A group of academics and security researchers have discovered a new class of vulnerabilities in Intel processors that can permit attackers to retrieve data being processed inside a CPU. It is found that all Intel CPUs released since 2011 are most likely to be vulnerable.
The leading attack in this new vulnerability class is a security flaw named Zombieload, which is a side-channel attack similar to Meltdown, Spectre, and Foreshadow.
The researchers have named this attack as a Microarchitectural Data Sampling (MDS) attack, and targets a CPU’s microarchitectural data structures, such as the load, store, and line fill buffers, which the CPU uses for fast reads/writes of data being processed inside the CPU. These are smaller-sized caches that are used alongside the main CPU cache.
Four such MDS attacks have been disclosed by the researchers, they are
- CVE-2018-12126 – Microarchitectural Store Buffer Data Sampling (MSBDS) also known as Fallout
- CVE-2018-12127 – Microarchitectural Load Port Data Sampling (MLPDS)
- CVE-2018-12130 – Microarchitectural Fill Buffer Data Sampling (MFBDS) also known as Zombieload, or Rogue In-Flight Data Load (RIDL)
- CVE-2018-11091 – Microarchitectural Data Sampling Uncacheable Memory (MDSUM)
Out of these, Zombieload is the most dangerous of all, as it can retrieve more information than the others. Zombieload is exploited by taking advantage of the speculative execution process, which is an optimization technique that Intel added to its CPUs to improve data processing speed and performance.
The ZombieLoad attack works on personal computers to leak information from other applications and the operating system. They can also be exploited on virtual machines running in the cloud with common hardware.
The Fallout attack is a new transient execution attack that permits unprivileged user processes to steal information from a previously unexplored microarchitectural component called Store Buffers.
Several researchers reported to Intel regarding the MSD vulnerabilities starting June 2018. The company has replied all the researchers to keep their findings secret until the company provide fixes for the vulnerabilities.
Intel has released Microcode Updates (MCU) to fix the MDS vulnerabilities in both hardware and software by clearing all data from buffers whenever the CPU crosses a security boundary so that the data can’t be leaked or stolen.

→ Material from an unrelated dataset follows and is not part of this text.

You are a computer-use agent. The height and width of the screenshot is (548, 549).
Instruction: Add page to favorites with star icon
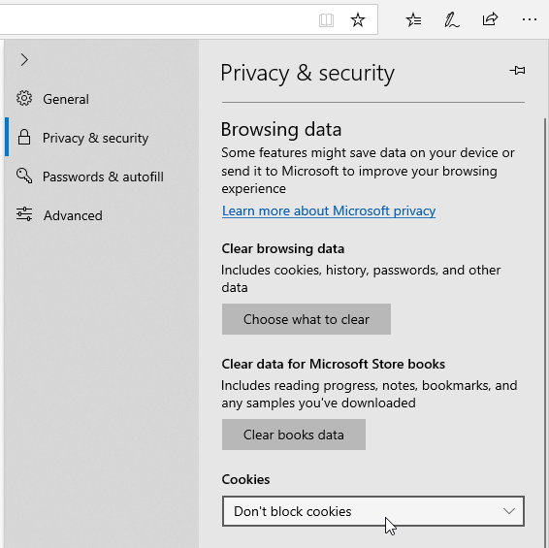358,19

All operating systems, virtualization vendor, and other software makers are advised to implement the patch at the earliest.
Apple has released fixes to address the vulnerability in the macOS Mojave 10.14.5 and Safari updates that were released yesterday. iOS devices use CPUs which are not vulnerable to MDS, so they does not require special mitigations as of now.
Microsoft also released software updates to help mitigate the MDS vulnerabilities until the Intel microcode updates reach users’ computers.
Amazon had already patched and applied mitigations to its cloud servers on behalf of its users.
The Linux ecosystem will be slow to receive patches and only Red Hat and Ubuntu have announced fixes for this.
Google’s cloud infrastructure has already received all the necessary protections even though some Google Cloud Platform customers might need to review some settings. The G Suite and Google Apps customers need not do anything. Android users are also not impacted.